1916–17 North Carolina Tar Heels roster
| Name | Position | Year | Hometown |
| Claude |  |  |  |
| William Reynolds "Rennie" Cuthbertson |  | Sophomore | Charlotte, North Carolina |
| Elliot Culver Grandin | C | Freshman | Tidioute, Pennsylvania |
| John Gwynn |  | Junior | Leaksville, North Carolina |
| Beemer Harrell |  | Senior | Marshville, North Carolina |
| Luther Hodges |  | Sophomore | Leaksville, North Carolina |
| Roy Isley |  | Senior | Burlington, North Carolina |
| Frank Kendrick |  | Senior | Dillon, South Carolina |
| Bryce Little |  | Freshman | Raleigh, North Carolina |
| Peter Lynch |  | Junior | Raleigh, North Carolina |
| Lewis "Mac" McDuffie | F |  | Columbus, Georgia |
| Curtis Sidney "Sis" Perry | C | Freshman | Durham, North Carolina |
| Ramsey |  |  |  |
| Carlyle Shepard | F | Sophomore | Wilmington, North Carolina |
| Charles Gaillard "Buzz" Tennent | F, G | Junior | Asheville, North Carolina |
| George "Raby" Tennent | G | Senior | Asheville, North Carolina |
Reference:

Schedule
| Date time, TV | Opponent | Result | Record | Site city, state |
Regular season
| January 30, 1917* | Durham Y.M.C.A. | W 49–30 | 1–0 | Bynum Gymnasium Chapel Hill, North Carolina |
| February 2, 1917* | Davidson | L 31–36 | 1–1 | Bynum Gymnasium Chapel Hill, North Carolina |
| February 13, 1913* | Virginia Tech | W 31–23 | 2–1 | Bynum Gymnasium Chapel Hill, North Carolina |
| February 22, 1917* | VMI | W 33–22 | 3–1 | Bynum Gymnasium Chapel Hill, North Carolina |
| February 24, 1917* | vs.
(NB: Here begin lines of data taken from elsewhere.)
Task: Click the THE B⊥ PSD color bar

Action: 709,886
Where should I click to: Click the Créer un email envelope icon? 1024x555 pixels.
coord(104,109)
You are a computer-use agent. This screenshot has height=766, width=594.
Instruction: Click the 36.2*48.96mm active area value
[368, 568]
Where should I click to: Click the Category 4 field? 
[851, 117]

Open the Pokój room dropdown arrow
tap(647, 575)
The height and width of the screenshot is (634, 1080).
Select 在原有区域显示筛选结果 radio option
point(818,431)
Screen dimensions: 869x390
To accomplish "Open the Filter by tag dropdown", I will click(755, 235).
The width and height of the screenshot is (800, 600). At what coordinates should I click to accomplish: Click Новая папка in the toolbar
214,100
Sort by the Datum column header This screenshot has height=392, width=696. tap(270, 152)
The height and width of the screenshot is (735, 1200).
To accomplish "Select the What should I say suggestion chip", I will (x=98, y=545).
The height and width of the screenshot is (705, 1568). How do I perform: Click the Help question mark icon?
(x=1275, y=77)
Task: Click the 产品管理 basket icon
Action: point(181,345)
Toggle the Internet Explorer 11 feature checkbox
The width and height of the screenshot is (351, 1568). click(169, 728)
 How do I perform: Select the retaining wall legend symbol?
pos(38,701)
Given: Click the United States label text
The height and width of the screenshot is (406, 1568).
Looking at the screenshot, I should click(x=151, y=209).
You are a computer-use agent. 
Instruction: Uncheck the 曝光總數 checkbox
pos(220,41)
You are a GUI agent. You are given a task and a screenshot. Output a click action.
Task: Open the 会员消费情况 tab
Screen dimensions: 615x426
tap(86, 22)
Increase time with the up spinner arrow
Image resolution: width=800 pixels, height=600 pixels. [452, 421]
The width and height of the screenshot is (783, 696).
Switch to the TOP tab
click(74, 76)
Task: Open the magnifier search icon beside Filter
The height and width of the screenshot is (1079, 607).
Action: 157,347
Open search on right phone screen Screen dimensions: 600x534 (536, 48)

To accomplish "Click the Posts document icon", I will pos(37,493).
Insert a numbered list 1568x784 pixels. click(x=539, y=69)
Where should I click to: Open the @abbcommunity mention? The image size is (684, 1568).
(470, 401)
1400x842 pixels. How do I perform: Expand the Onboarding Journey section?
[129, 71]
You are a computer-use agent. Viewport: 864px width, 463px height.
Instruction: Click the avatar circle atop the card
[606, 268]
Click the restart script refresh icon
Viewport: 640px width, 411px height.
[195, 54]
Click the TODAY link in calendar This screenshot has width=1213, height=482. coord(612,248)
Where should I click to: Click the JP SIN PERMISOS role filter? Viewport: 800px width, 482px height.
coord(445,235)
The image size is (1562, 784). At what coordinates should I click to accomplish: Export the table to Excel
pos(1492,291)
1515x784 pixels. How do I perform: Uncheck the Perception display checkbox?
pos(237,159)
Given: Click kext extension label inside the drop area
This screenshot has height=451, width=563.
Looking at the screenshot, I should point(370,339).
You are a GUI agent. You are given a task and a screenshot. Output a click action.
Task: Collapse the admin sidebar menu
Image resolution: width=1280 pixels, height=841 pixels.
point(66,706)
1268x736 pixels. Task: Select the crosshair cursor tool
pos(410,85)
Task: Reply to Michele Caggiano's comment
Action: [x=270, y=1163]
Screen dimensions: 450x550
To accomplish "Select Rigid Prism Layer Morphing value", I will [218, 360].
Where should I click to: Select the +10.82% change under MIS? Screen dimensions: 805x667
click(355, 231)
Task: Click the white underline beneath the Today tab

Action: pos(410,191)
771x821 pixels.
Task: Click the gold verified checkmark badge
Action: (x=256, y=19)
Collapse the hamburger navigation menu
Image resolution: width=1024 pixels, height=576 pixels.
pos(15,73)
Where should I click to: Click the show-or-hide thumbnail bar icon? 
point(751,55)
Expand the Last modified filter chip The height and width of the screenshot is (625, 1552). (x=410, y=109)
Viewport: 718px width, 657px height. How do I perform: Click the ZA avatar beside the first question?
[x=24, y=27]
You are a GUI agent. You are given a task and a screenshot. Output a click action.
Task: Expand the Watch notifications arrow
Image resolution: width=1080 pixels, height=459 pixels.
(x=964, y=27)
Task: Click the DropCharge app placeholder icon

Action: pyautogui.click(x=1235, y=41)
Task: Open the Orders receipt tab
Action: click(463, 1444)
Virginia | W 35–24 | 4–1 | Lynchburg, Virginia |
| February 26, 1917* | at Washington and Lee | L 23–40 | 4–2 |  |
| February 27, 1917* | at VMI | L 34–47 | 4–3 | Lexington, Virginia |
| February 28, 1917* | Virginia Tech | L 22–30 | 4–4 |  |
| March 3, 1917* | Guilford | W 55–28 | 5–4 | Bynum Gymnasium Chapel Hill, North Carolina |
*Non-conference game. ^{#}Rankings from AP Poll. (#) Tournament seedings in parentheses. All times are in Eastern Time.

==Aftermath==

The team was the first North Carolina squad to beat Virginia, which George Tennent later commented "when you beat Virginia in those days, you more or less had it made." The team was brought to Woollen Gymnasium in 1958 for a reunion. After the game, the team went to the North Carolina State Capitol where former teammate and then Governor of North Carolina Luther Hodges received them. The team reminisced and passed around a basketball and wound up breaking a chandelier in the building.